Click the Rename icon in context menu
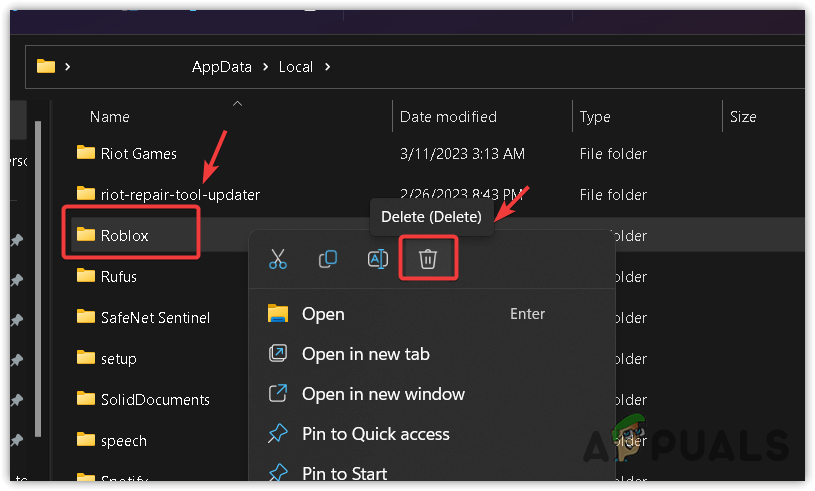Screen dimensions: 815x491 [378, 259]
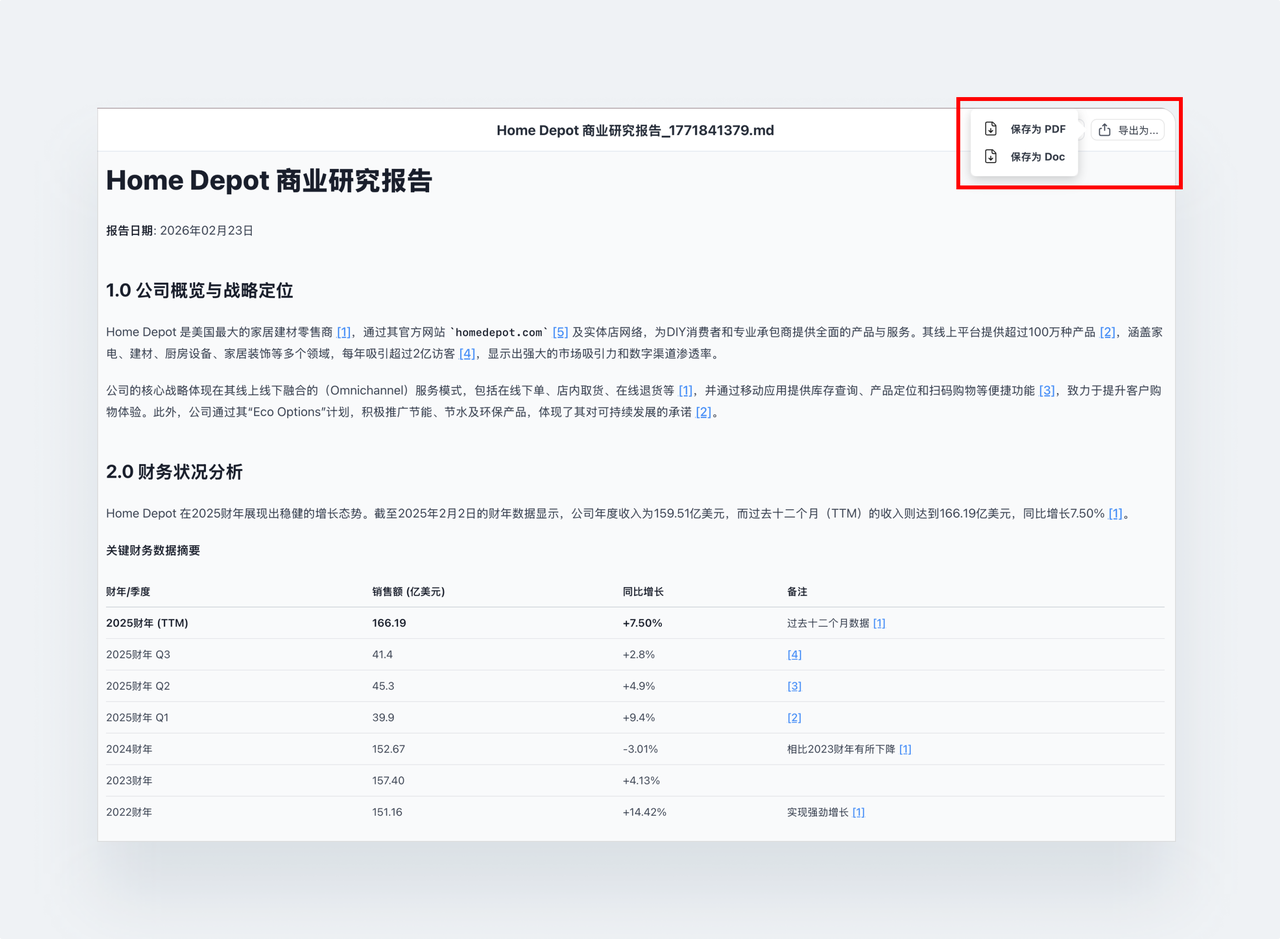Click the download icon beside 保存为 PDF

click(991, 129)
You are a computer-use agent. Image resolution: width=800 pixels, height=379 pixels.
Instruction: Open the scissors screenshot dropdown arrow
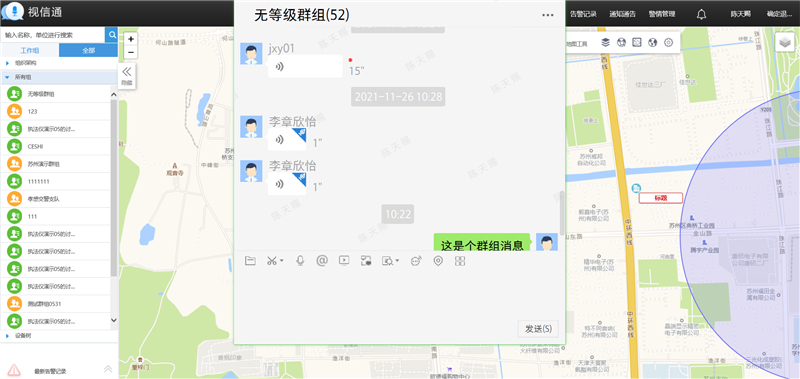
■ ■ ■
Restate the material above word for word; pictures do not belong in the copy.

**Expected answer**
Click the Rename icon in context menu
Screen dimensions: 815x491 [378, 259]
Click the download icon beside 保存为 PDF

click(991, 129)
You are a computer-use agent. Image resolution: width=800 pixels, height=379 pixels.
Instruction: Open the scissors screenshot dropdown arrow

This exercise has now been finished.